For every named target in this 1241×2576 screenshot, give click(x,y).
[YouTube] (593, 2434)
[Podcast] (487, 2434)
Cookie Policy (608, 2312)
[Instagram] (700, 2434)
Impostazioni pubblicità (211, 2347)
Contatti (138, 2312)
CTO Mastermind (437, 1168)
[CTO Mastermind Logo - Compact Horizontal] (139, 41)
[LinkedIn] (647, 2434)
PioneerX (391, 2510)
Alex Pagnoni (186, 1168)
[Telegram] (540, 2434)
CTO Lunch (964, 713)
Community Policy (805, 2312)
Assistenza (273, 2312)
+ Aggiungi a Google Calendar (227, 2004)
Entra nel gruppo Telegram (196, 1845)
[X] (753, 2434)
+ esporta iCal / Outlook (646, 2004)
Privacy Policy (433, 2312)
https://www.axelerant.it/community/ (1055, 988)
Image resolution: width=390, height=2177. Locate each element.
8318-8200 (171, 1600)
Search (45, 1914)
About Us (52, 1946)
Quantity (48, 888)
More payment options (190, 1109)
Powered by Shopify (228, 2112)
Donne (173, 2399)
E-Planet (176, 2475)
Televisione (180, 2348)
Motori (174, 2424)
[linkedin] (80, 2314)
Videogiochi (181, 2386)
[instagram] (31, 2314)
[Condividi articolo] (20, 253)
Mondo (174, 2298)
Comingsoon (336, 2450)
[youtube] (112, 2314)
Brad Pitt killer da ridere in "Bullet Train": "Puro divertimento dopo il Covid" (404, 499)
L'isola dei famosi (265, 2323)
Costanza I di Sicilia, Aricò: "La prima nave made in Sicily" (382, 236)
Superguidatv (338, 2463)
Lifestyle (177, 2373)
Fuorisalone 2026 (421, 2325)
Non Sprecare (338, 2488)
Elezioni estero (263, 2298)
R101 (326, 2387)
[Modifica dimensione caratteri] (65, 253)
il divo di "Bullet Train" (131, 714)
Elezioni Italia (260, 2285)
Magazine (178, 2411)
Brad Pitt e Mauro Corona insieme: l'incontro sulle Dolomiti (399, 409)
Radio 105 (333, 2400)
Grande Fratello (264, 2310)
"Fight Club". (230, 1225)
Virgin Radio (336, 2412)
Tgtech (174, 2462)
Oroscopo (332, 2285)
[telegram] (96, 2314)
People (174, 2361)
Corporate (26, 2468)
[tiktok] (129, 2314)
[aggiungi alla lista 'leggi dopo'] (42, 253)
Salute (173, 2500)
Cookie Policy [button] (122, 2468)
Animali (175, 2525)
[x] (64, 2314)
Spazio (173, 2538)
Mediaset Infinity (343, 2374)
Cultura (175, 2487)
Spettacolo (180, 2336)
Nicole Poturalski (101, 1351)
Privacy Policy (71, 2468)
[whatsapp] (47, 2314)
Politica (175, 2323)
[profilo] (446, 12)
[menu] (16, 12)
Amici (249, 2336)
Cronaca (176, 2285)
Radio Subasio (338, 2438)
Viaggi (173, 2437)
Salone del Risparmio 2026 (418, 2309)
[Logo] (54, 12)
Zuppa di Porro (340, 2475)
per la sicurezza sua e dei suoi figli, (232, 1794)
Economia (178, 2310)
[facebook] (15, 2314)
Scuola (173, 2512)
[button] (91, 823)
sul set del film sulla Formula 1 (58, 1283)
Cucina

* PROBLEM STATEMENT
The answer must consist solely of the lines from the first line of the data to the line holding "[youtube] (112, 2314)", each given again exactly.

* RESULT FOR THIS EXERCISE
For every named target in this 1241×2576 screenshot, give click(x,y).
[YouTube] (593, 2434)
[Podcast] (487, 2434)
Cookie Policy (608, 2312)
[Instagram] (700, 2434)
Impostazioni pubblicità (211, 2347)
Contatti (138, 2312)
CTO Mastermind (437, 1168)
[CTO Mastermind Logo - Compact Horizontal] (139, 41)
[LinkedIn] (647, 2434)
PioneerX (391, 2510)
Alex Pagnoni (186, 1168)
[Telegram] (540, 2434)
CTO Lunch (964, 713)
Community Policy (805, 2312)
Assistenza (273, 2312)
+ Aggiungi a Google Calendar (227, 2004)
Entra nel gruppo Telegram (196, 1845)
[X] (753, 2434)
+ esporta iCal / Outlook (646, 2004)
Privacy Policy (433, 2312)
https://www.axelerant.it/community/ (1055, 988)
Image resolution: width=390, height=2177. Locate each element.
8318-8200 (171, 1600)
Search (45, 1914)
About Us (52, 1946)
Quantity (48, 888)
More payment options (190, 1109)
Powered by Shopify (228, 2112)
Donne (173, 2399)
E-Planet (176, 2475)
Televisione (180, 2348)
Motori (174, 2424)
[linkedin] (80, 2314)
Videogiochi (181, 2386)
[instagram] (31, 2314)
[Condividi articolo] (20, 253)
Mondo (174, 2298)
Comingsoon (336, 2450)
[youtube] (112, 2314)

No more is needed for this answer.